According to China tax treaties, the business profits of a foreign enterprise from a treaty country generally will not be taxable in China unless the foreign enterprise has a permanent establishment in China and the business profits are derived from the permanent establishment. A "permanent establishment" is a fixed place of business through which the business of an enterprise of a treaty country is wholly or partly carried on. For the provision of services by a foreign enterprise in China, the foreign enterprise will be considered to have permanent establishment in China if the services rendered by the foreign enterprise through employees or other personnel engaged by the foreign enterprise continue within China for a certain period of time. Most treaties provide for a period or periods aggregating more than six months within any 12-month period.
Many foreign companies from treaty countries provide services in China, which may include undertaking engineering or installation projects, performing technical service contracts, and providing various consulting services. According to the Measures, the claims for benefits under treaty provisions concerning business profits and permanent establishment do not require approval and are only required for filing of the above information with the tax authority in charge. However, a tax certificate is required for remittance of foreign exchange of more than US$30,000. If a foreign company files a claim for tax exemption because its activities do not constitute a permanent establishment in China, the tax authority in charge most likely will conduct a substantial review of filing documents for treaty benefit claim before issuing a tax clearance certificate. As it is not clear how to account for the six-month (or more number of months in some treaties) period under the current tax law and regulations, it may not be easy for the tax authorities to agree to the no-permanent-establishment position of the foreign company in some situations. Accordingly, it may be difficult to implement "merely filing for records" as provided in the Measures in those situations.
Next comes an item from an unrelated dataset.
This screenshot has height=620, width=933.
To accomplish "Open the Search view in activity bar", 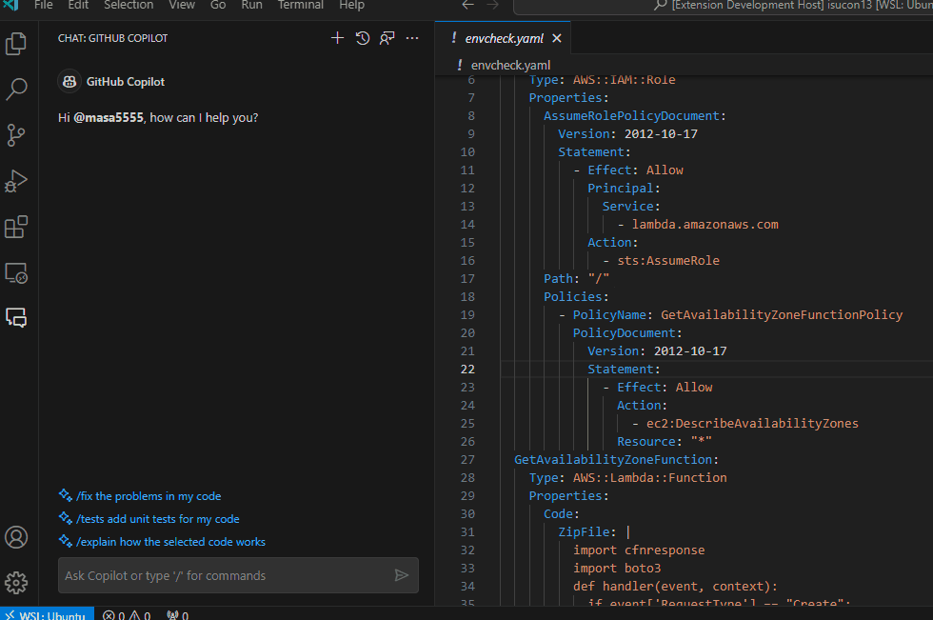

Record Retention and Tax Audit
If a taxpayer has received tax treaty benefits, the taxpayer and withholding agent must maintain documents and records in relation to the treaty benefit claims for at least 10 years. The tax authorities may randomly select taxpayers (for both approved cases and information filing cases) for review and reconfirmation of eligibility of treaty benefits. If the tax authorities find that a taxpayer is not eligible for the treaty benefits, provides false information in the application or information filing, or cannot be determined for eligibility of treaty benefits, the tax authorities may withdraw the approval or require a reapplication for treaty benefits or other corrective actions. In some circumstances, the tax authorities may impose penalties on taxpayers and withholding agents.
China has strengthened administration of nonresident tax collections. In addition to the Measures, several other tax circulars concerning nonresidents were issued recently. In implementing the review procedures for claiming tax treatment under double taxation treaties, the tax authorities may apply anti-avoidance provisions as provided in the tax law, regulations, and other tax circulars and deny a claim for treaty benefits. To receive tax treaty benefits, multinational companies should not only make accurate and complete initial applications or filings but should also ensure proper information filings during the implementation of an approved treaty benefit claim.